In light of the above narrative, the article has discussed categories of identity and intergroup hatred, which explain the onset of civil conflicts. These categories include primordialism, instrumentalism, and constructivism. These theories explain how identity can lead to group formation in a society. Consequently, as a result of heterogeneity in society, people from different groups can easily develop hatred toward the opposite group, especially if there is high existence of inequality. Thus, in such a situation, a civil conflict shall be eminent, as those who are deprived of socio-economic and political inclusions will embark on a rebellion as a means of expressing their discontents. In the following section, the article will look into the human security perspective as a means of highlighting the nature of modern-day human security and its components.

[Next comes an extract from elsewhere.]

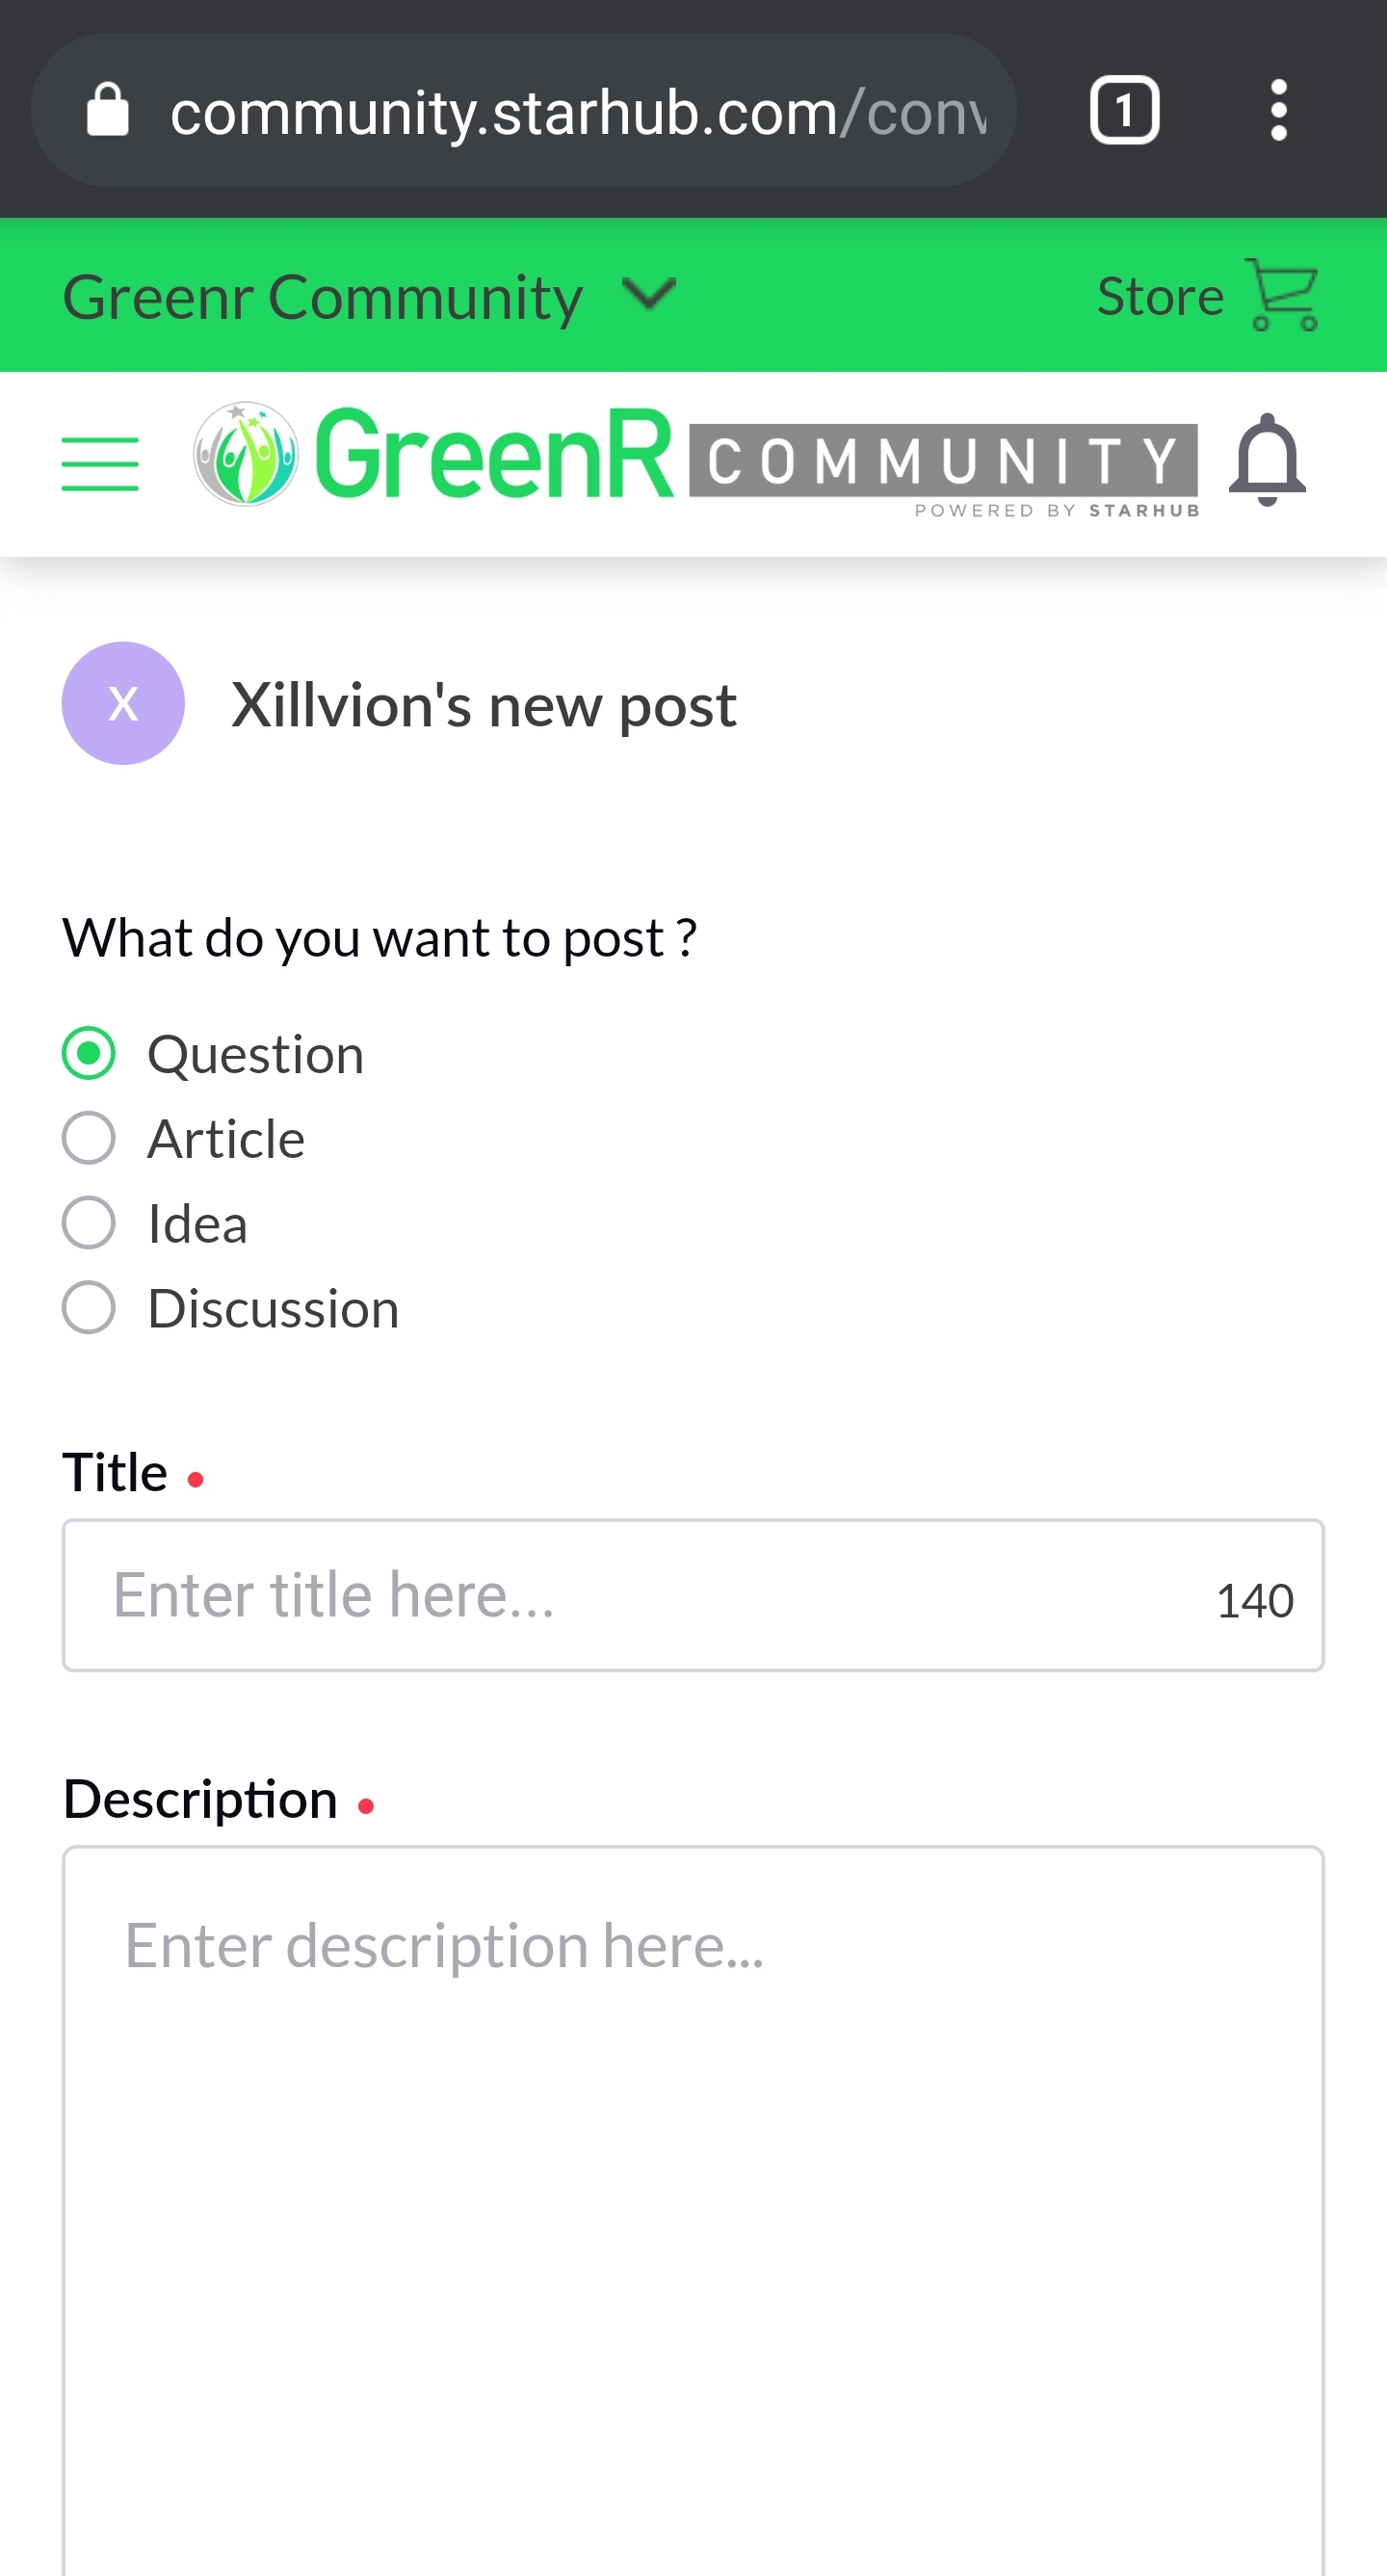Click the Powered by StarHub text

[x=1057, y=510]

Human Security Perspective

In the perception of many people, as argued by the United Nations Trust Fund for Human Security (2016, p. 5), the modern-day world is an insecure place characterized by various threats emanating from the limits of state borders (United Nations Trust Fund for Human Security, 2016, p. 5). According to Acharya (2007, p. 492), these threats include natural disasters, violent conflicts, chronic and persistent poverty, health pandemics, and international terrorism, and sudden economic and financial downturns impose significant hardships and undercut prospects for sustainable development, peace, and stability (Acharya, 2007, p. 492).

Moreover, the Commission on Human Security was established in January 2001 as a means to respond to the UN Secretary-General’s call at the 2000 Millennium Summit for a world “free from want” and “free from free” (Commission on Human Security., 2003, p. 4). In the Commission’s final report Human Security Now, human security is defined as:

“…to protect the vital core of all human lives in ways that enhance human freedoms and human fulfillment. Human security means protecting fundamental freedoms—freedoms that are the essence of life. It means protecting people from critical (severe) and pervasive (widespread) threats and situations. It means using processes that build on people’s strengths and aspirations. It means creating political, social, environmental, economic, military and cultural systems that together give people the building blocks of survival, livelihood, and dignity” (Commission on Human Security., 2003, p. 4).

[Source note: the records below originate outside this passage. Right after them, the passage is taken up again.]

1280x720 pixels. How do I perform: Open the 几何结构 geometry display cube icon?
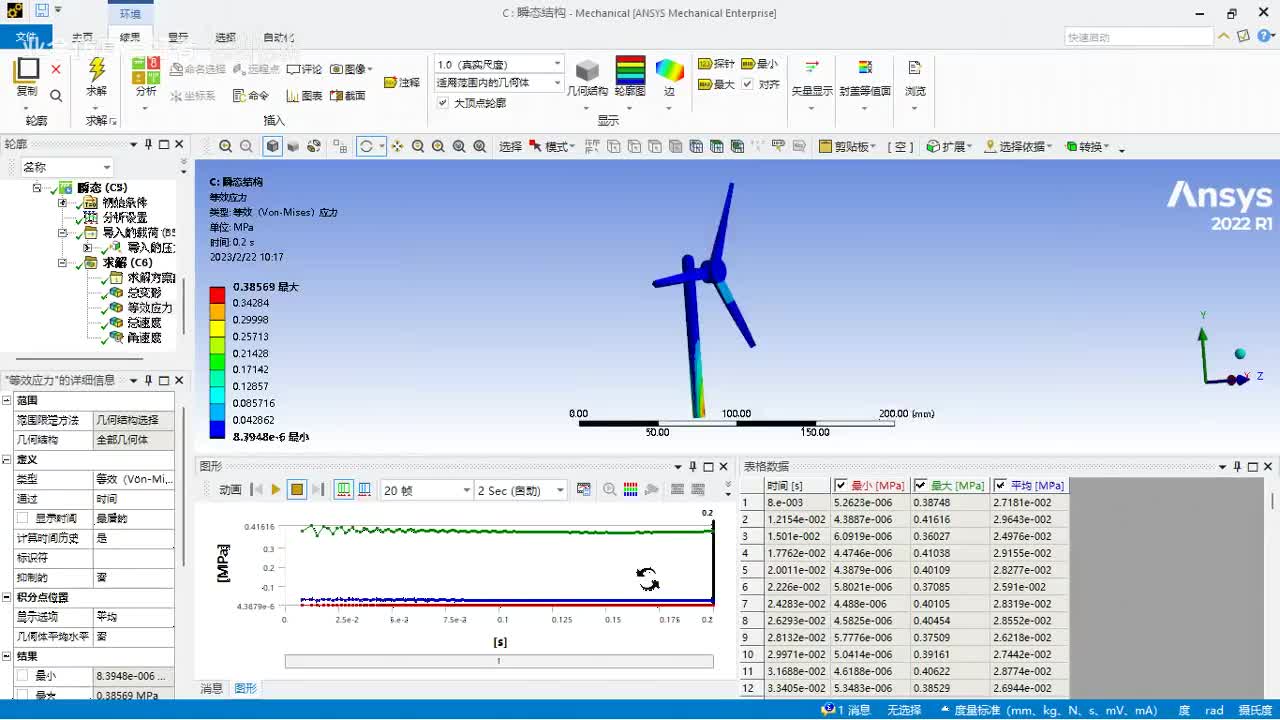point(587,72)
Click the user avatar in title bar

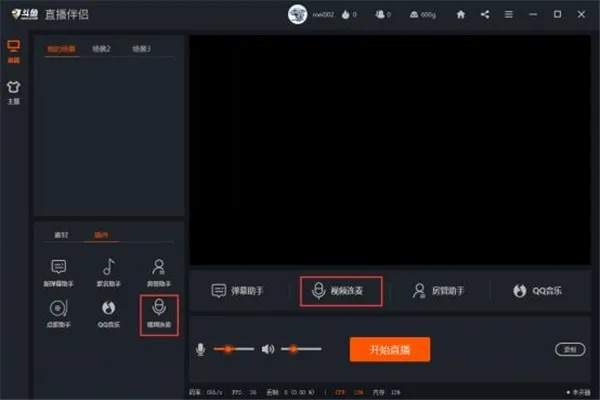[x=298, y=14]
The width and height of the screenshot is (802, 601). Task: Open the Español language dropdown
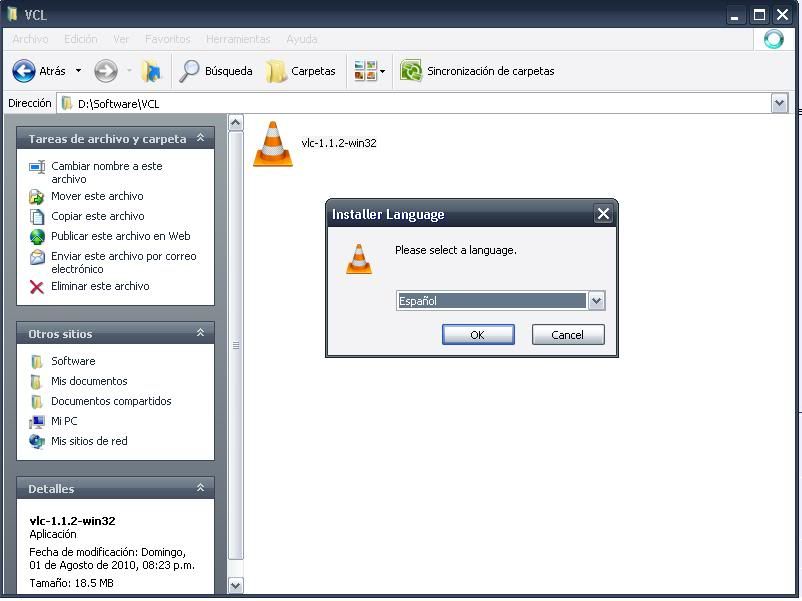[596, 301]
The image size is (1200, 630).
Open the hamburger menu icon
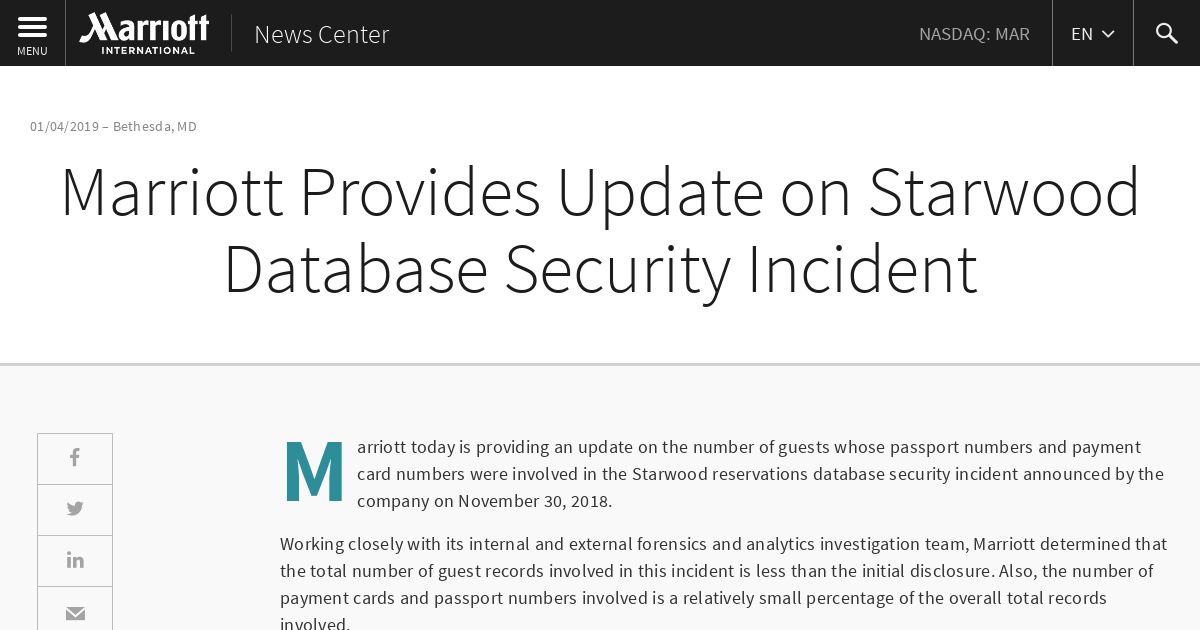[x=32, y=27]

Reading the above quoted statement, it is clear that modern-day threats to human security are complex, as they involve multiple forms of human insecurity (United Nations Trust Fund for Human Security, 2016, p. 5). In this regard, when these insecurities overlap, they tend to grow exponentially, spilling over into all aspects of people’s lives while destroying entire communities and crossing national borders (Acharya, 2007, p. 492). On the other end, Alkire (2003, p. 5) argues that modern-day security is different from traditional security, which places its focus on the protection of state’s integrity and sovereignty from any external military threats that sought to ensure the territorial conquest by one group over the other (Acharya, 2007, p. 492). Thus, traditionally, the state remains the key objective of security or the entity that is to be protected against any possible threat (Alkire, 2003, p. 5).

Furthermore, human security can be based on a multi-sectoral understanding of threats that lead to insecurities. As such, in Table 1, the article highlights that the notion human security entails a wide understanding of threats, and it includes causes of insecurity related to issues of economic, food, health, environmental, personal, community, and political security.

Table 1. Possible types of human security threats.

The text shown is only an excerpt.